Your original point was being an apologist for someone mucking up a
mailing list.  Did you not read what they said?  Did you somehow think
someone asking two pertinent questions was an invitation to jump down
their throat?  Which you did, but oddly enough seem to think it was
alright for you to do that.

>From time to time it is *neccessary* to point out when someone stuffs
things up, else it all goes downhill.  Doing so *occasionally* does the
trick.  It isn't neccessary to do it everytime, and you'll notice that
doesn't happen.  I've no interest in doing this more than the odd
occasion, and I'm sure one or two others feel the same way (they'll make
an occasional comment when things go awry).

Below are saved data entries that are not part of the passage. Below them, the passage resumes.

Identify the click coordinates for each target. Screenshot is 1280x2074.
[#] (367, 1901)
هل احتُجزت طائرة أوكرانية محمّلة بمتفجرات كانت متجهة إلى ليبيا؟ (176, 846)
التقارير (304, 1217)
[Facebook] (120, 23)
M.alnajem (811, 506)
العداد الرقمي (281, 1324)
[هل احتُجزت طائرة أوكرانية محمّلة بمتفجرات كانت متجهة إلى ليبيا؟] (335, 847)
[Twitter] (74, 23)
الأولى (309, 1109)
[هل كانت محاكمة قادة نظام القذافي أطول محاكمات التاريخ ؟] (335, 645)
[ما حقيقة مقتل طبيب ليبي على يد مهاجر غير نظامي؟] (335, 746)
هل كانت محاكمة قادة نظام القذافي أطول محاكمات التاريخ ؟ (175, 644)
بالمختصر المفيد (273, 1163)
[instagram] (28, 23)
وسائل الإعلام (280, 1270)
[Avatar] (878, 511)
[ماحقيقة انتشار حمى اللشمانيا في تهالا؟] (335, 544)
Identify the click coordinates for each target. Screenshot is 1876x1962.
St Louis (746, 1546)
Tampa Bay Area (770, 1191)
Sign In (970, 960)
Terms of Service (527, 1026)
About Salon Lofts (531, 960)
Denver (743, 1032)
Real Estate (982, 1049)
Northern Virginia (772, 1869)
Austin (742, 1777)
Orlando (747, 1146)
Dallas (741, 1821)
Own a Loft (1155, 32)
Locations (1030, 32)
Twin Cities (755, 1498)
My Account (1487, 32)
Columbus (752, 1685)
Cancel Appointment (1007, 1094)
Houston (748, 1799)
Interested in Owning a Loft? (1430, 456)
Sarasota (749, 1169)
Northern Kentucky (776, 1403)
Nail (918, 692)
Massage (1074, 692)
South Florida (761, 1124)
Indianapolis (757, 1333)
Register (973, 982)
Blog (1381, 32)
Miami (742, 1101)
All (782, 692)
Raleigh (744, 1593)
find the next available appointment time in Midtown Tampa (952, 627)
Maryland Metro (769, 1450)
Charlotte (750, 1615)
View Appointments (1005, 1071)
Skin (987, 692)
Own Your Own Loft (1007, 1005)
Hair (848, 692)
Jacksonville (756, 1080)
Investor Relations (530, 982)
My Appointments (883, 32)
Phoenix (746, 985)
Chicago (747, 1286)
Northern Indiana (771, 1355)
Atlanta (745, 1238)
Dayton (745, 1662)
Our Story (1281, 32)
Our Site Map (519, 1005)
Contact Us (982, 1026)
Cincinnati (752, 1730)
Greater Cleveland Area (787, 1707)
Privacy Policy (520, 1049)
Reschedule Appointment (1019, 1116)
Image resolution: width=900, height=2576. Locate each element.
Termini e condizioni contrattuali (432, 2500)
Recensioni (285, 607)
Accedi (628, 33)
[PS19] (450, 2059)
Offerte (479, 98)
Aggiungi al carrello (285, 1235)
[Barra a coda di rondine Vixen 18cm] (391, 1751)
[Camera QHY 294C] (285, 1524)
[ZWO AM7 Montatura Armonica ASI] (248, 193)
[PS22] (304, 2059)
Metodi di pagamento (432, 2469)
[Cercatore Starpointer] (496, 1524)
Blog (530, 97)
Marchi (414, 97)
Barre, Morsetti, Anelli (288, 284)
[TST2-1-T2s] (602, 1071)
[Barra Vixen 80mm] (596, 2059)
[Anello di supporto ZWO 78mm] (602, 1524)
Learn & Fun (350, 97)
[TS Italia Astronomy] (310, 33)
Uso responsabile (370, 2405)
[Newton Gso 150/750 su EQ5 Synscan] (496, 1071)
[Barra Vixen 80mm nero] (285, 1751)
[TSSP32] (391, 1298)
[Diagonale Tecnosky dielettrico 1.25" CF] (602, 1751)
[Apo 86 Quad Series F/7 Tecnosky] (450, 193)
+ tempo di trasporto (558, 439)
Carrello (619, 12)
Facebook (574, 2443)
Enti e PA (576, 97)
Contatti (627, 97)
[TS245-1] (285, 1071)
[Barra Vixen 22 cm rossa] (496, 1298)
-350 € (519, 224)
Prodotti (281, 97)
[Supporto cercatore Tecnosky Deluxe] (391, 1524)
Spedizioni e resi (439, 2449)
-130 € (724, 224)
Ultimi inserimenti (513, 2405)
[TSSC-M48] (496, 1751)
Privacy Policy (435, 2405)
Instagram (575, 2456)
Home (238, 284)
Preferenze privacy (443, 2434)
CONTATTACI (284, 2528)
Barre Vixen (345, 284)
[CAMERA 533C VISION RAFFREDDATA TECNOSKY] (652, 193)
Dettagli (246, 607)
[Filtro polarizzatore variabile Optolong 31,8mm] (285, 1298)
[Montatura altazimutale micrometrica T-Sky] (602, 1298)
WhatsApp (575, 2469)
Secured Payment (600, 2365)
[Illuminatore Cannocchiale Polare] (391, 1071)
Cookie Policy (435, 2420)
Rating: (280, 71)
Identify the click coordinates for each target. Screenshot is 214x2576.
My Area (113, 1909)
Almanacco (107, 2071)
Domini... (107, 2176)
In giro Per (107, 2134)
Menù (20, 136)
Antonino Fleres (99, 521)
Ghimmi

I, and probably many others, are on *many* mailing lists, and read
through *hundreds* of messages a day.  If nobody ever made any comment
about not hijacking threads, not posting HTML, not saying anything
useful in subject lines, quoting messes of prior postings, and all the
other things that make a mailing list work badly, newcomers would not
know how to participate.  Newcomers would all come in and keep on
messing things up worse and worse until it becomes unmanagable.
Newcomers would come in and bury a query in the middle of somewhere it
doesn't get seen, then bitch that they don't get any help.  At some
stage, someone has to point out that their messages, done like that,
will get instantly deleted/ignored by those most likely to have an
answer.

You face three choices:  Nobody does anything, and it becomes a right
mess.  Members occasionally point things out, and things carry on.  List
managers have to get heavy handed because of lack of the first two.

Are you actually so cloth-headed to argue that it's not a problem to
hijack a thread?  Are you so pigheaded that you find it objectionable
that a poster asks *why* someone romped in and subverted their thread?
(Yes, I know that's ironic, now, but the damage has been done.)

And to be honest, if one or two people come in, mess up, and go away,
that's their problem.  Hopefully, they learn and participate.  If
they're not prepared to do that, why bother.  It's not about being a
"private" club, it's about being useable.

Perhaps you'd like every message to be 60k of HTML instead of 1k of
plain text.  Perhaps you'd like every message to have no coherent
subject line.  Perhaps at some point you'll feel the need to point out
it's a problem, but you've made it clear that to do so is obviously
wrong.  Would you wait until the point where it was 10:1 spam:postings?

-- 
(Currently running FC4, occasionally trying FC5.)

Don't send private replies to my address, the mailbox is ignored.
I read messages from the public lists.